Les travaux ont commencé début septembre 2019 et ont continué pendant la majeure partie de l’année 2020. Je n’étais en ville que de temps en temps, car je ne me rendais plus à Utrecht pour le travail dans le cadre de la pandémie. Chaque fois que j’ai dû me rendre à Utrecht, j’ai fait en sorte d’y faire un saut, pour voir comment le chantier avançait. Vous pouvez voir les différentes étapes dans la vidéo.

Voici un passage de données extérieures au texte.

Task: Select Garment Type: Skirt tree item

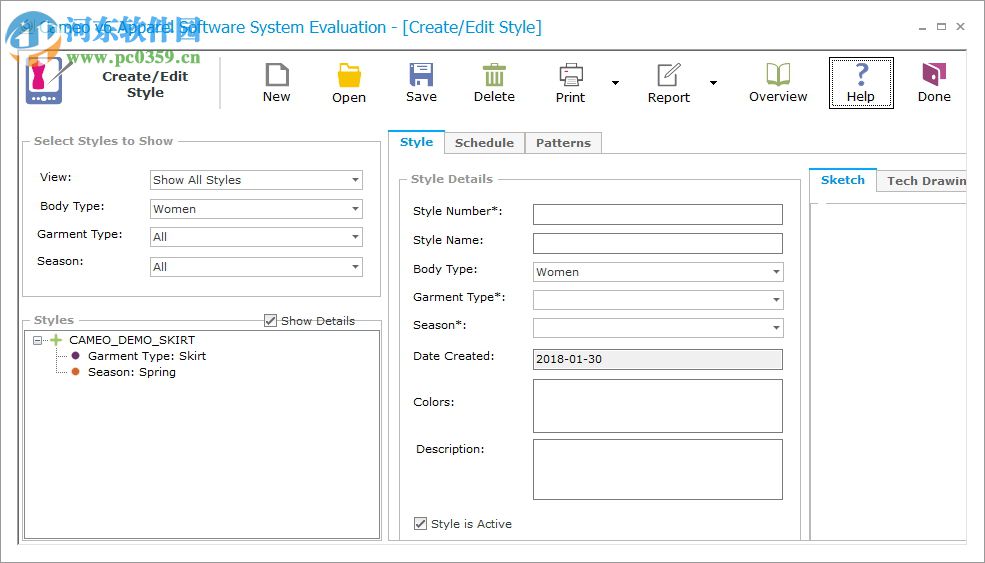Action: click(x=146, y=356)
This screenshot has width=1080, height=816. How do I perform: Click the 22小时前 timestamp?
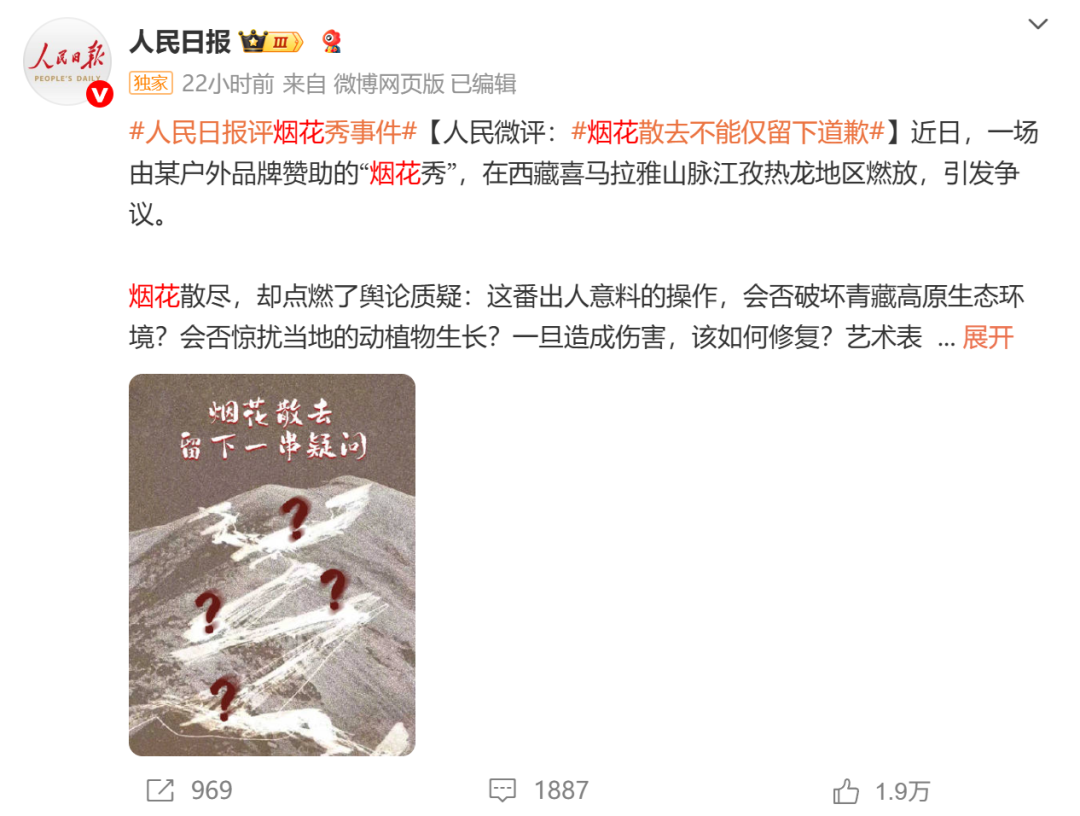tap(228, 84)
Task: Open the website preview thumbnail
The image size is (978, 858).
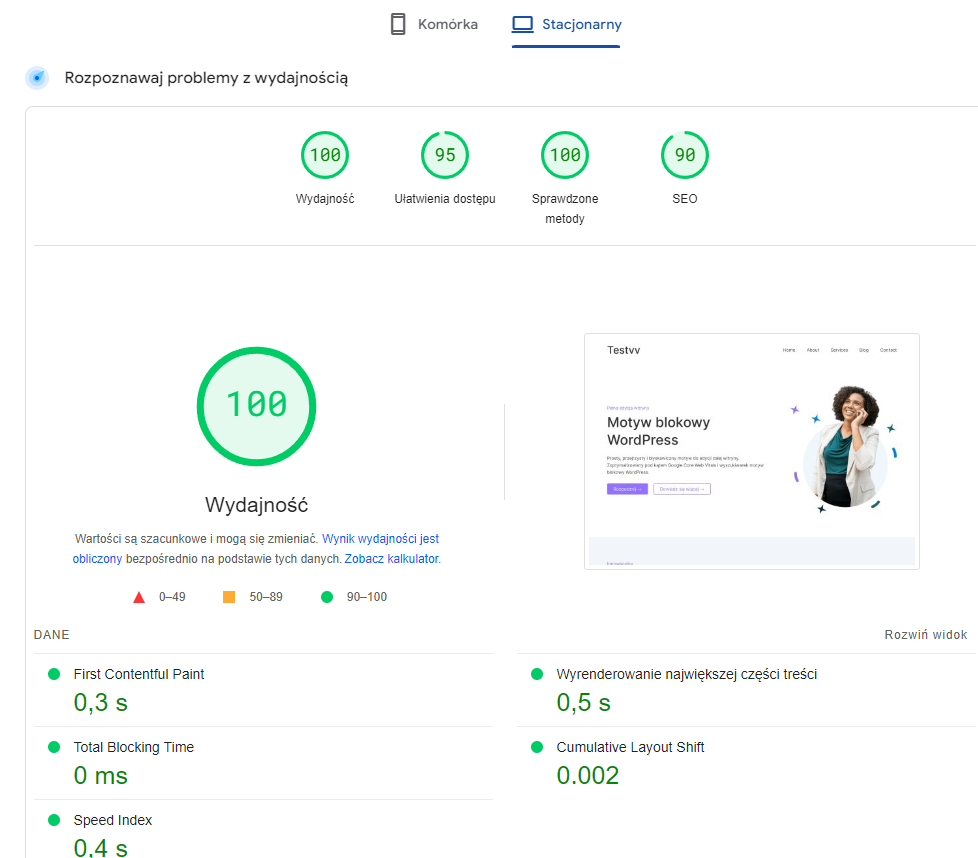Action: pos(751,451)
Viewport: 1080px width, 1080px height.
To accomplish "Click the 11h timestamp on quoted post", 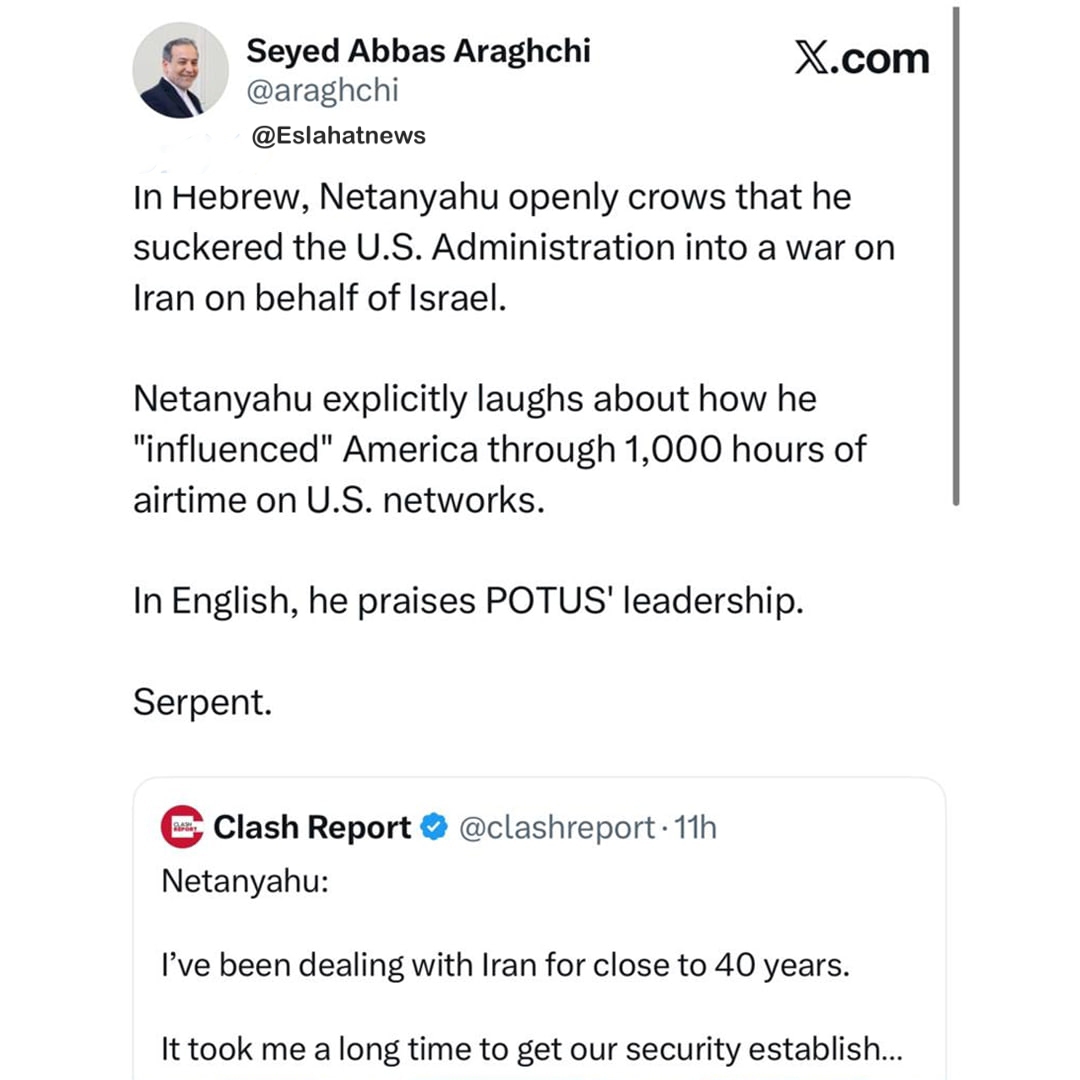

Il y a environ une semaine, le passage sous le pont semblait presque terminé, mais il a été annoncé seulement un jour avant qu’il serait effectivement ouvert le mardi 1er décembre à 9 heures. Le parcours le long du canal était fermé depuis plus de deux ans (parce que toute la zone va être requalifiée, de site industriel à zone résidentielle). L’itinéraire est enfin ouvert à nouveau. Il reste encore du travail à faire. Il y aura des liaisons entre la voie du canal et le pont Nelson Mandela de chaque côté du pont. Ces liaisons ne pourront être construites qu’après l’achèvement d’un pont entièrement nouveau – parallèle au pont existant. Ce pont sera utilisé pour la logistique entre les différentes parties du centre des conférences d’Utrecht. Grâce à ce pont, les camions et les camionnettes n’auront plus à traverser la route du BRT ni même à emprunter les voies publiques. La partie du pont qui passe juste au-dessus de la piste cyclable est déjà terminée, si bien que le chantier ne présente aucun danger pour les cyclistes. L’ouverture des différentes liaisons est prévue pour le printemps 2021, d’ici là il y a un détour sur le côté nord du pont Nelson Mandela, donc tous ceux qui veulent aller dans n’importe quelle direction peuvent désormais utiliser le passage pour poursuivre leur trajet.
Une fois de plus Utrecht démontre que le vélo est pris au sérieux dans la quatrième ville des Pays-Bas.